Learning how to make a good, solid mend is yet another way to cut back on spending and waste. These kinds of repairs aren't meant for formal clothes or even aesthetics. They're just meant to make your, in this case, favorite pair of cutoffs last another two years.
I like to begin by pinning some fabric right side up under the tear. Some cut away the middle of the tear to showcase the fabric. I tend to skip this bit, as it results in a weaker repair, and I have actually had to patch such patches after a year or so.
After the fabric is pinned, sew the fabric to your garment, tracing the tear with your stitches:
For the purposes of visibility in this tutorial I have used black thread. I'd suggest that you use a brighter, more fun color.

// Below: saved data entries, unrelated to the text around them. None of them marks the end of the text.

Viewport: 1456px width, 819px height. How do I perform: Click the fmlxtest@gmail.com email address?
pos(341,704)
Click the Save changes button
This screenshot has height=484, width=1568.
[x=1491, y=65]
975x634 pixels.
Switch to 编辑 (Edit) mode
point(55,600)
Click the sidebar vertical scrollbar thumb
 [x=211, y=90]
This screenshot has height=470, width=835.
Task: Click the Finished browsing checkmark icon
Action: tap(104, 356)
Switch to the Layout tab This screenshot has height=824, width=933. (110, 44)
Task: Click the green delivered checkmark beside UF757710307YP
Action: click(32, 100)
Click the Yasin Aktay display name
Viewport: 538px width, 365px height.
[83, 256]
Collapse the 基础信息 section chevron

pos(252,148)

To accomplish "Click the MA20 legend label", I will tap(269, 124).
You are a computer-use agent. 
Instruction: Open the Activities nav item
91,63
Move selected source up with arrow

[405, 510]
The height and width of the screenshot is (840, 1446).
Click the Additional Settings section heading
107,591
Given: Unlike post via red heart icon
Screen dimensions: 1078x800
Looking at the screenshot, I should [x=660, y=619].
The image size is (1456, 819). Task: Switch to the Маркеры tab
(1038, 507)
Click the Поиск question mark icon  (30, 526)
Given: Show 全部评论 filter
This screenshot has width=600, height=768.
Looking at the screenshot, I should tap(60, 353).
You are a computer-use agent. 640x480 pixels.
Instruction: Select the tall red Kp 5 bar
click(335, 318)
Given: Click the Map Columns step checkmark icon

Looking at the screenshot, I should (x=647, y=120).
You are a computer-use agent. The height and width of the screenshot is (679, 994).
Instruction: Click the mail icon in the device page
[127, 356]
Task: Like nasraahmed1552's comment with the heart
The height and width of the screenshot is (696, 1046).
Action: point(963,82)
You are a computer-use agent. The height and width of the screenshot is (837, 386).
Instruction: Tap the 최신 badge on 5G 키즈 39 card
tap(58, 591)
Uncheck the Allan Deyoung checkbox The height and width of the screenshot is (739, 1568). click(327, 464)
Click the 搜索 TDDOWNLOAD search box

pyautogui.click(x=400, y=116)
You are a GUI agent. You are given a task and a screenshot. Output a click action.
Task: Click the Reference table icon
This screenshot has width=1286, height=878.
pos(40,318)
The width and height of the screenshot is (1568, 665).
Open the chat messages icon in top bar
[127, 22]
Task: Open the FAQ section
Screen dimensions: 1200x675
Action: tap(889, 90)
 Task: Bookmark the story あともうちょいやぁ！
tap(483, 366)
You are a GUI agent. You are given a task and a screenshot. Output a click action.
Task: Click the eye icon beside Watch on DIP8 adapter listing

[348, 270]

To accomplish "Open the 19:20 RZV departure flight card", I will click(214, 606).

Cut away excess fabric after your patch is anchored, being careful not to cut too close to the seam:
Some stop here, but I tend to reinforce the patch further by stitching in a zig zagging pattern across the patch:
The above example isn't the prettiest, but it's serviceable and sturdy. A prettier example from the same shorts (perhaps I really should give up and replace them!) utilizes a cleaned up tear to showcase the patch and bright yellow thread. Sorry it's a wee bit blurry:
There are, of course, other effective mending methods. Most, I have found, don't hold up as well as this. Iron on patches tend to curl and peel off after several washings, and surface patches like these are attractive but tend to get holes of their own after a season's wear.